But Goldberg-Polin is not writing for those who want the inside details of a national trauma. The story of Oct. 7, including the massacre at the Nova music festival Hersh attended, takes up only a few pages, just enough to orient the reader. Instead, she envisioned the book as a reflection on the enduringly universal.

“This book is about the human experience of suffering and pain and mourning and grief and loss. And I think the backdrop doesn’t really matter,” she said.

Anyone who has been laid low by grief will recognize Goldberg-Polin’s discomfort at being hugged, difficulty remembering to eat and sleep, or need to retreat into private when publicly sympathies become overwhelming.

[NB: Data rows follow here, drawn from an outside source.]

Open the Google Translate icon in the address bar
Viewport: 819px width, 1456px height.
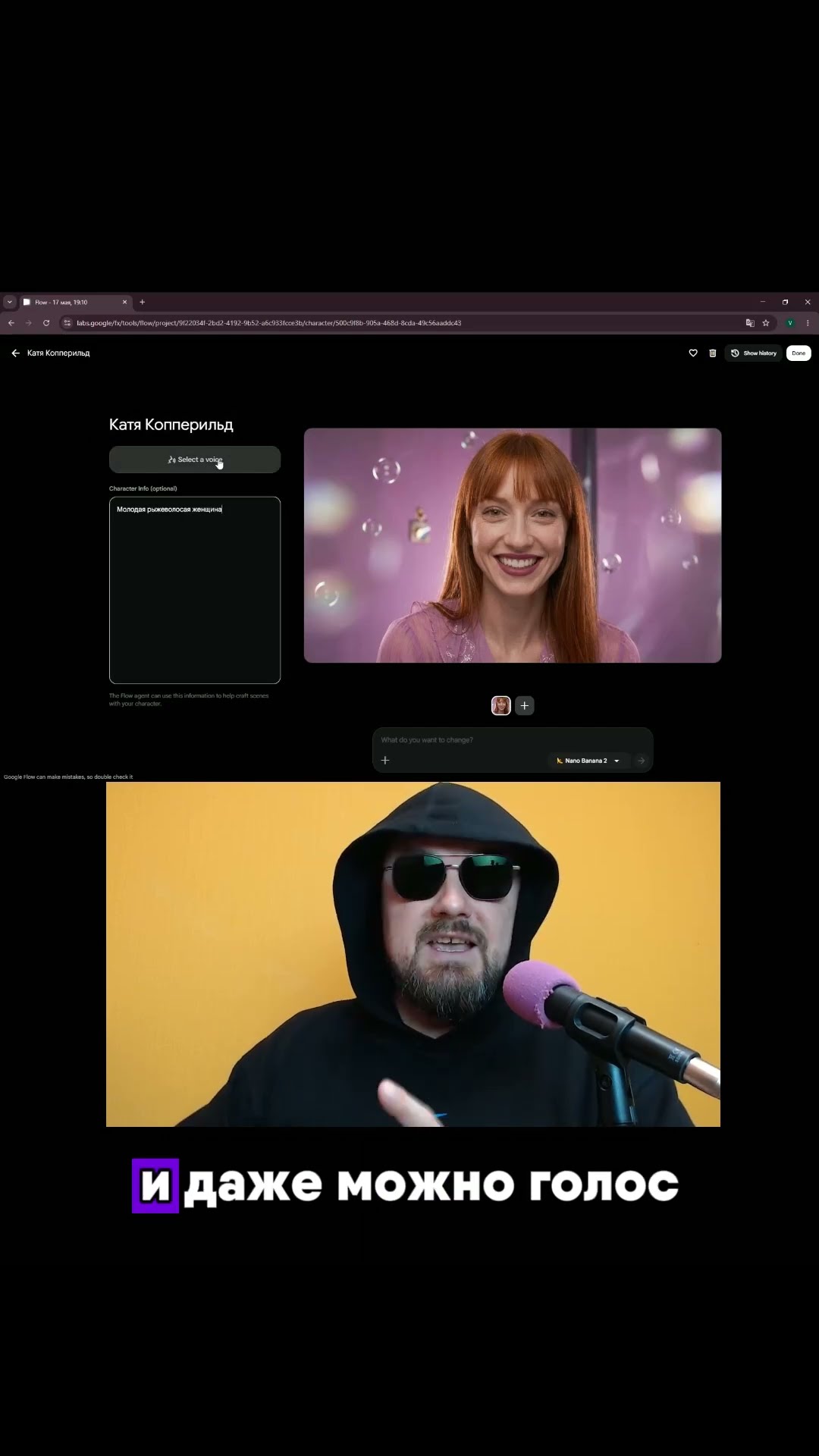(x=750, y=323)
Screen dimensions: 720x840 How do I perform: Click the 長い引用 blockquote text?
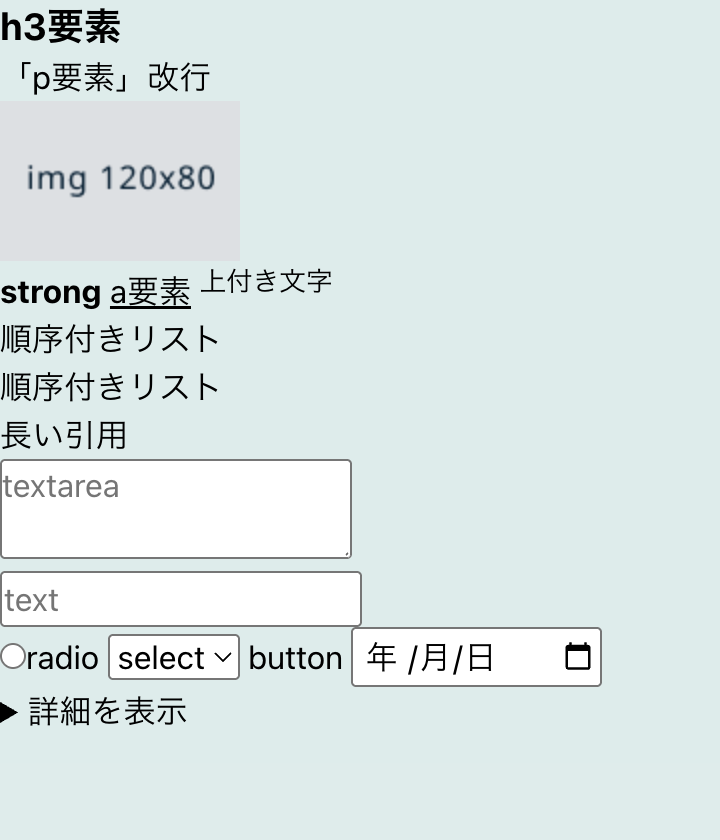click(64, 435)
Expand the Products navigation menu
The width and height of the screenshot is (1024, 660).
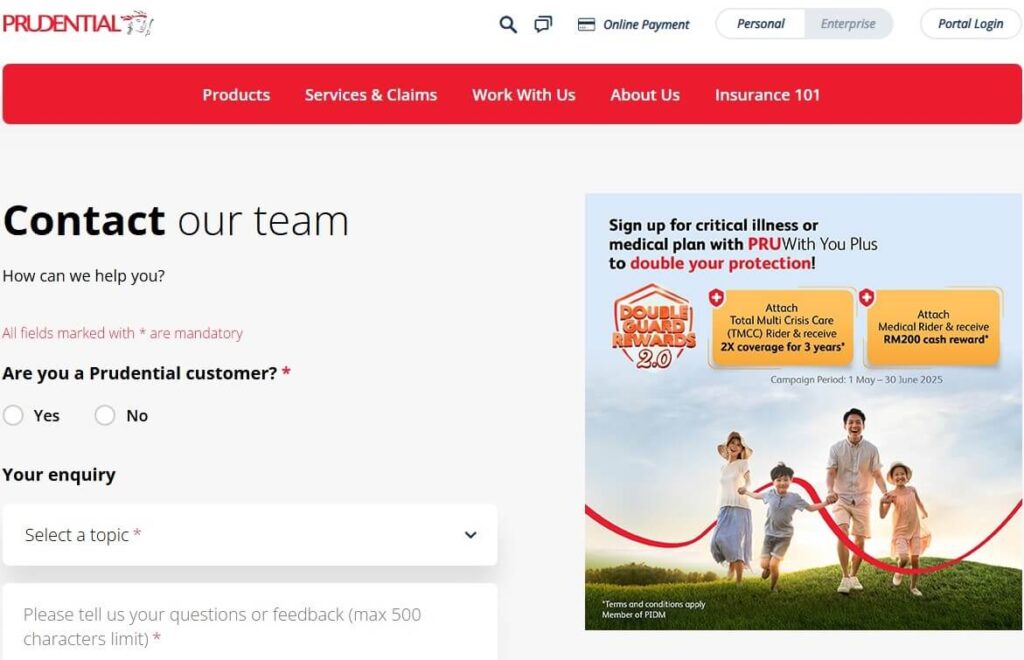click(236, 94)
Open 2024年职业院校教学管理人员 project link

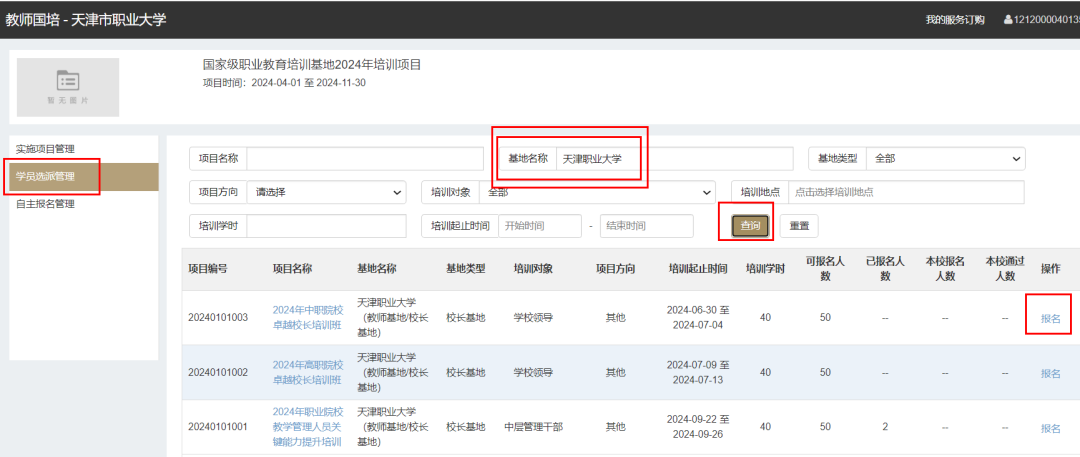pos(308,426)
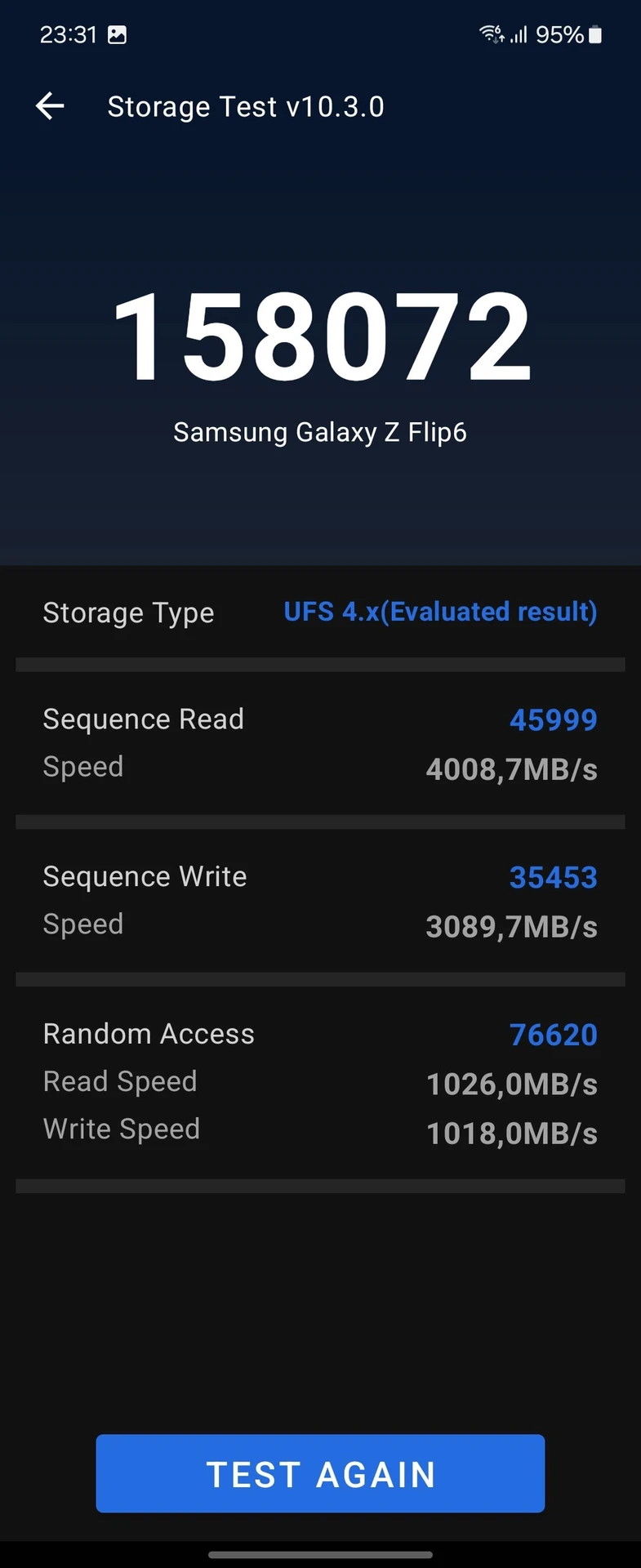Tap the back arrow icon
Screen dimensions: 641x1568
click(50, 106)
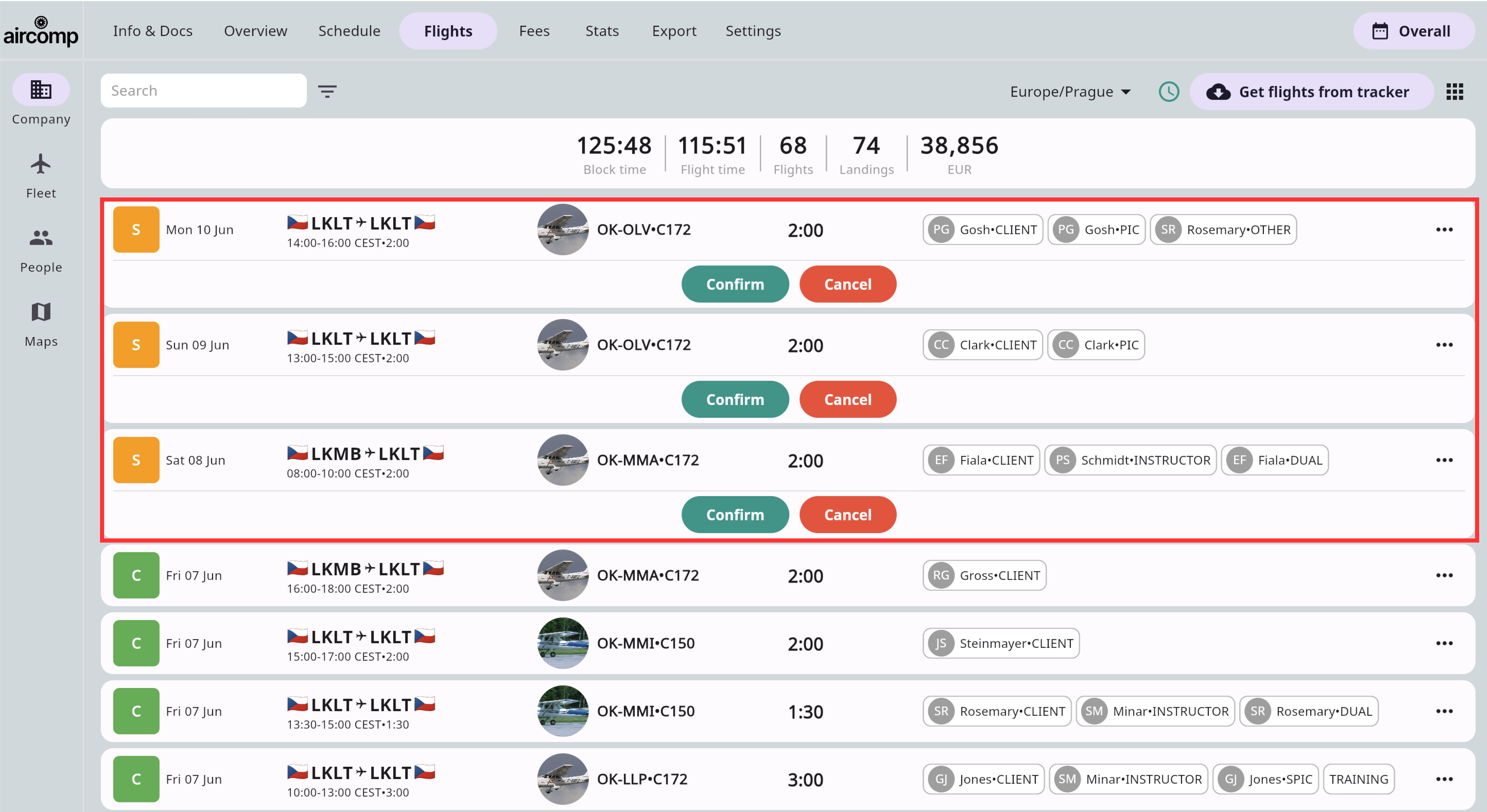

But as a longtime Jewish educator who taught courses on Jewish death and mourning practices prior to Oct. 7, Goldberg-Polin offers particular insights from Jewish tradition. (She was just Rachel Goldberg then, before adopting her children’s hyphenated surname to bring the family closer together during Hersh’s captivity.)

In the moments after learning that Hersh had been killed by his captors, just hours after her visit to the Gaza border, she writes that everything she had ever known had evaporated. A rabbi taught her to rend her clothes, a symbolic act that Jews traditionally undertake when learning of the death of a parent, child, spouse or sibling. She got through the funeral and seven-day shiva period almost on autopilot, then embarked upon 11 months of reciting the Mourner’s Kaddish daily for her son. When it came time to Judaism’s official mourning period, she was distressed.

“I am not sure how to put together words to explain how much I did not want to do this. Any of it. But time is unrelenting, even obnoxious,” she writes. She says the milestone was made easier because she marked it without fanfare with her husband and two daughters, Hersh’s younger sisters, in a small synagogue on Cape Cod, alongside members of the Diaspora that had been so supportive throughout the family’s ordeal.

Nine months after that point, Jewish ritual retains both comfort and cruelty for Goldberg-Polin. The Yizkor memorial prayer recited four times a year in synagogues, she said, made her feel resentful: “Every single second of my life is active Yizkor.” At the same time, she also looks forward to thanking God each morning for breathing life into Hersh, reciting a prayer to that effect both in Hebrew and in English, the language in which she is most comfortable.

“I say: The soul you gave Hersh, you created it, you formed it, you breathed into it, you guarded it while it was within him, and one day you did take it from him,” she recounted. “But I’m so thankful that it is here. I know it’s here. It’s just different.”

In the near future, Goldberg-Polin indicated that the family could seek to transform its trauma into action, though she declined to offer details beyond rejecting the idea that she might enter politics in Israel. “Stay tuned,” she said, “because there are things marinating.”

A few things she does know for sure: She’ll keep writing, the words pouring out as she traverses the uneven, treacherous terrain of a lifetime of grief. And she won’t read “When We See You Again” a second time.

“I read it once under duress, as fast as I could, and then I had to record it for the audio version, which was horrific. And that’s it,” she said, adding that when an early copy arrived at her home, she didn’t even open it.

What Goldberg-Polin will do is talk about it, sharing the pain that spills from its pages with national television audiences — her story was recently featured on “60 Minutes” and “Good Morning America” — and sold-out crowds in synagogues across the United States.

“I have no idea if this is going to be the worst mistake ever, or if it’s going to somehow bring some sort of alleviation of the buckling of the weight of my soul that I was suffering from,” she said of her decision to write this book. “I really just felt like I couldn’t shoulder that weight alone anymore.”